While walking through the mall and ogling baby clothes, a woman asked me if Will was adopted. (Yes, some see Will out with just John or myself and think perhaps the other parent is Asian.) She told me she was just asking because she, a Caucasian, just adopted an African American and she doesn't know how to handle the stupid comments people make. I agreed that it was difficult and it really depended on who was saying it and what I thought they could handle. She proceeded to tell me about stupid comments about how they had "darkened up" the baby, etc. I told her my greatest pet peeve, when people tell me they are happy we can have a baby "of our own," etc. Will is mine!!! So the other mother and I bonded with Will right there and I'm sure he was taking it all in. (Don't you remember eavesdropping on adult conversations as a child? I sure do!) I hope he caught a glimpse of how passionate we were about our children and how much he is loved.

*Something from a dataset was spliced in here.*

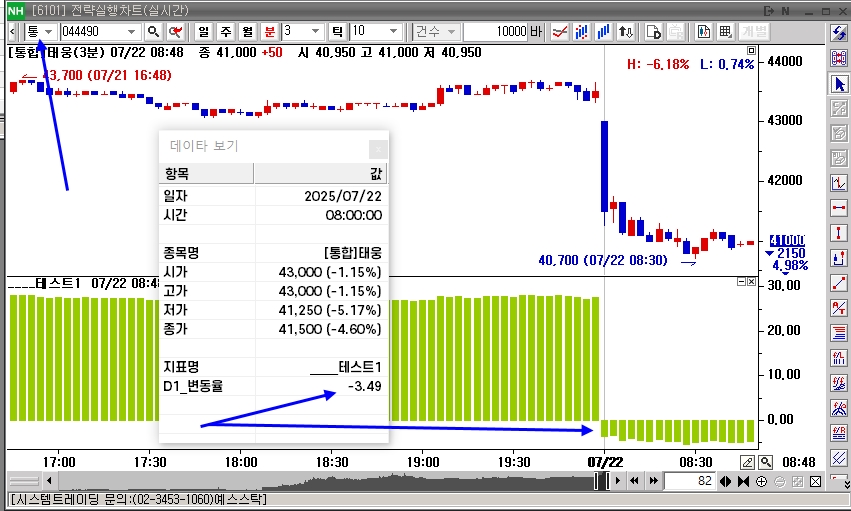
Task: Toggle the 주 (weekly) period button
Action: 225,31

Ironically, that same night, we went to Michael's Craft Night to make a little plaque for the baby's door. A soon-to-be grandmother and her daughter were there making something for their baby. She had a whole slew of silly questions...
1. Was Will making something for himself?
The theme of the class was gifts for the new baby.
2. Oh. We were having a baby. Would she be of the same relation?
My response, with a dazed and confused look on my face..."Relation?
What do you mean?" All I could think of was that she was going to be his
sister. What's so confusing about that? Then the lady asked where she would
be from. My answer, "From my belly." Now I have never been super skinny and
surely she could see the basketball attached to my waistline.
3. Was this planned? That was great that we could have
"one of our own."
My response..."Actually Will was planned. We really wanted him. This baby
was the surprise." Lucky for her my phone rang just then as I was getting
ready to go off, but you should have seen the look of utter confusion on her
face while she was trying to figure out why on earth anyone would plan on
adopting a baby instead of having "one of their own." I'm sick and tired of
people telling acting like this baby
is a bigger blessing than Will was. It's great we are "having" a baby, blah,
blah, blah. But it was just as great, if not greater, that we could adopt a
baby. Not everyone has a little Chinese angel, especially a boy, running
around their house. I wouldn't care if he was an alien. He'd be MY alien and
I love him with all my heart.

Someday, when I've had all I can take, someone is going to get an earful.
Hopefully it won't be you. You have no excuse...you've read the rantings of
my blog!

Wednesday, August 25, 2010

School Bells



I was right...Will loves school!

At open house he waved down and sat with the only friend he knows in his class. Once in the classroom, he saw the cars and road rug and it was all over. I was impressed with the no-nonsense approach his teachers seemed to have. They did things the way I liked to do them...no carrying your kids in, etc. I was also pleased that they must bring a healthy snack to eat, especially since I'd already had a request for cookies and cupcakes.

Afterward we went to Walmart for a backpack. Luckily we found the last Lightning McQueen backpack in the whole store. I don't know what we would have done if it hadn't been there! Will wore it all over the store.

The first morning of school we took Will to McDonalds to begin the annual First Day of School Breakfast tradition. He was so rotten there that I had no tears to cry when we left him. He was so excited that he almost went in without saying good-bye. (I put a stop to that!) I was already proud as he went right to the correct hook with his name on it and hung up his backpack and also located his name on the apples outside the door. Plus...no accident when we picked him up.

The only downside...Now that I'm at the "every 2 weeks doctor visit" mark, so much of my "free" time I was looking forward to is gone. :( Plus, preschool is only 2 mornings a week!